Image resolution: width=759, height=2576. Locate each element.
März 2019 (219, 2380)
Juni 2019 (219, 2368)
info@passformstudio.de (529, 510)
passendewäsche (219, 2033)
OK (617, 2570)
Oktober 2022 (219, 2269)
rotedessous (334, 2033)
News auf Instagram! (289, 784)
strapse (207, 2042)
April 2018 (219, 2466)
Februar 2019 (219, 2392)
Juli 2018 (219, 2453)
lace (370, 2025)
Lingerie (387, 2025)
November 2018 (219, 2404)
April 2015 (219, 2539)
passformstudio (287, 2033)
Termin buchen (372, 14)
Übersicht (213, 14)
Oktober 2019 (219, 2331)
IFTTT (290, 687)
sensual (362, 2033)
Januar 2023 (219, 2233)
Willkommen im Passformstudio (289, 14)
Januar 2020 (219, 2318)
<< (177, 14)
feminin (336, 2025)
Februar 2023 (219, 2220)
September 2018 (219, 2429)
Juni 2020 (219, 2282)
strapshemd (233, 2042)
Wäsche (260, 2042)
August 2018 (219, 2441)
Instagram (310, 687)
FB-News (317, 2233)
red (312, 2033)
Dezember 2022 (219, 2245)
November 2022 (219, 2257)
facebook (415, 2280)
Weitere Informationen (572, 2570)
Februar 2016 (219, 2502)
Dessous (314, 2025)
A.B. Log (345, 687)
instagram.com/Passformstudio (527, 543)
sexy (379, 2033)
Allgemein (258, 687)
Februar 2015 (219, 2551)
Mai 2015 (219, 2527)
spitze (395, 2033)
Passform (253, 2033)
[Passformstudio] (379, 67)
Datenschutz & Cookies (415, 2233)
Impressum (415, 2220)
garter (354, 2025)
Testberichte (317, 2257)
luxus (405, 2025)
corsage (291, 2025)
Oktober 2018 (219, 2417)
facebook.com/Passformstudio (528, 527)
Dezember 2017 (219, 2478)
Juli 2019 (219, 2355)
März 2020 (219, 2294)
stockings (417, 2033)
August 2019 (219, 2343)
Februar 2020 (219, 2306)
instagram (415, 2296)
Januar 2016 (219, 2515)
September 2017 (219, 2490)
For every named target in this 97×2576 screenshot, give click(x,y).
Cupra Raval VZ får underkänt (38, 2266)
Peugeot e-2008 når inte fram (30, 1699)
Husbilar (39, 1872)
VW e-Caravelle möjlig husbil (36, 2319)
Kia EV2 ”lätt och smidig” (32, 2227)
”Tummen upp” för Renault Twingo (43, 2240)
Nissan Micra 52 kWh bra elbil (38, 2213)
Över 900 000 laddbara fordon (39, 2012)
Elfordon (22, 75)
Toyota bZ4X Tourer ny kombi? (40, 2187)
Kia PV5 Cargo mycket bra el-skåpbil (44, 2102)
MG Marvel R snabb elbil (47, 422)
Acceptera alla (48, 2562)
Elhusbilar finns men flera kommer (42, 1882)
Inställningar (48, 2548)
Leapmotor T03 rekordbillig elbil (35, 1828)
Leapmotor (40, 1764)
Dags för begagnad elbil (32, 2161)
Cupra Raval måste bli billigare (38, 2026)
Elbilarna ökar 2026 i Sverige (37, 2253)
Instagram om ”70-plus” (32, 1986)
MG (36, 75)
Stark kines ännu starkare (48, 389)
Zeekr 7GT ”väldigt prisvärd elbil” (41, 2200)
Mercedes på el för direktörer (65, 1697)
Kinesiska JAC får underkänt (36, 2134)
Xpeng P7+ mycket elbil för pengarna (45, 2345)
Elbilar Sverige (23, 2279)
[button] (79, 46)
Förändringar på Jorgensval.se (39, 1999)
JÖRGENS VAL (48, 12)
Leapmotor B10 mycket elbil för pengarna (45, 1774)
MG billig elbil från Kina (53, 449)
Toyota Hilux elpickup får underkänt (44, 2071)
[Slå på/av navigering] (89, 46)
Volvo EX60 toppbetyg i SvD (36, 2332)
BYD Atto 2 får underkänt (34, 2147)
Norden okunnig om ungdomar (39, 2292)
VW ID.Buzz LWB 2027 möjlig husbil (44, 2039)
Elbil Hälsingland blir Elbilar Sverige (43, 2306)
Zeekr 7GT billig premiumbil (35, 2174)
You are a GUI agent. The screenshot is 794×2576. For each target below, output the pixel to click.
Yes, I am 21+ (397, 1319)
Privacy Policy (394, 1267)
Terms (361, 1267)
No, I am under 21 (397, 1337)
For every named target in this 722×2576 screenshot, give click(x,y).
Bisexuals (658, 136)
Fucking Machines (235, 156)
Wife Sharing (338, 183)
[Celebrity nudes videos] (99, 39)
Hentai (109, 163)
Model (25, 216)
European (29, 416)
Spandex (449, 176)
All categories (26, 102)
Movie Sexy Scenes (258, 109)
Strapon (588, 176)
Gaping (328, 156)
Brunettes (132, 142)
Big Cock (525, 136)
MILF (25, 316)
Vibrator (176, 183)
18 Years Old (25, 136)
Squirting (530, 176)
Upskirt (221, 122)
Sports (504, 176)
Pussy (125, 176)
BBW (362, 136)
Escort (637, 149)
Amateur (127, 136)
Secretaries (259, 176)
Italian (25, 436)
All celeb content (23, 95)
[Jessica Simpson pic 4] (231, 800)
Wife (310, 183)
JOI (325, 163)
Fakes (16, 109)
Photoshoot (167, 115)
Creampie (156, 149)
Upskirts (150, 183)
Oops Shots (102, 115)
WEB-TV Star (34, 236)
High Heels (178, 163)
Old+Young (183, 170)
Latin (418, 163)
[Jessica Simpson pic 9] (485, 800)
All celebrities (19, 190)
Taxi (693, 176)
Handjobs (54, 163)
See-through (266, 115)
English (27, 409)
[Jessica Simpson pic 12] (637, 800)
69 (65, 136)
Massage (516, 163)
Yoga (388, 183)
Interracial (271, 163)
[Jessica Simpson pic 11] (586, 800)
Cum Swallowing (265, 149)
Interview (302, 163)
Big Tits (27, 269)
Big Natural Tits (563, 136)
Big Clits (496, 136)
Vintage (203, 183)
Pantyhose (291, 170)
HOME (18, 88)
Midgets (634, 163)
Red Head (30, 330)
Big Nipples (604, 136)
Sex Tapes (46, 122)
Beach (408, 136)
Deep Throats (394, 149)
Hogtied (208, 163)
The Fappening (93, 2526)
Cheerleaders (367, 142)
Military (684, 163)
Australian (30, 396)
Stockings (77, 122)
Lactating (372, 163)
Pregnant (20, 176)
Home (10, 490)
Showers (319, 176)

■ Task to complete
Nothing but the lines from the one with "Big Cock (525, 136)" through the final line of the records may appear in the answer, and each must be transcribed exactly.

■ Expected answer
Big Cock (525, 136)
MILF (25, 316)
Vibrator (176, 183)
18 Years Old (25, 136)
Squirting (530, 176)
Upskirt (221, 122)
Sports (504, 176)
Pussy (125, 176)
BBW (362, 136)
Escort (637, 149)
Amateur (127, 136)
Secretaries (259, 176)
Italian (25, 436)
All celeb content (23, 95)
[Jessica Simpson pic 4] (231, 800)
Wife (310, 183)
JOI (325, 163)
Fakes (16, 109)
Photoshoot (167, 115)
Creampie (156, 149)
Upskirts (150, 183)
Oops Shots (102, 115)
WEB-TV Star (34, 236)
High Heels (178, 163)
Old+Young (183, 170)
Latin (418, 163)
[Jessica Simpson pic 9] (485, 800)
All celebrities (19, 190)
Taxi (693, 176)
Handjobs (54, 163)
See-through (266, 115)
English (27, 409)
[Jessica Simpson pic 12] (637, 800)
69 (65, 136)
Massage (516, 163)
Yoga (388, 183)
Interracial (271, 163)
[Jessica Simpson pic 11] (586, 800)
Cum Swallowing (265, 149)
Interview (302, 163)
Big Tits (27, 269)
Big Natural Tits (563, 136)
Big Clits (496, 136)
Vintage (203, 183)
Pantyhose (291, 170)
HOME (18, 88)
Midgets (634, 163)
Red Head (30, 330)
Big Nipples (604, 136)
Sex Tapes (46, 122)
Beach (408, 136)
Deep Throats (394, 149)
Hogtied (208, 163)
The Fappening (93, 2526)
Cheerleaders (367, 142)
Military (684, 163)
Australian (30, 396)
Stockings (77, 122)
Lactating (372, 163)
Pregnant (20, 176)
Home (10, 490)
Showers (319, 176)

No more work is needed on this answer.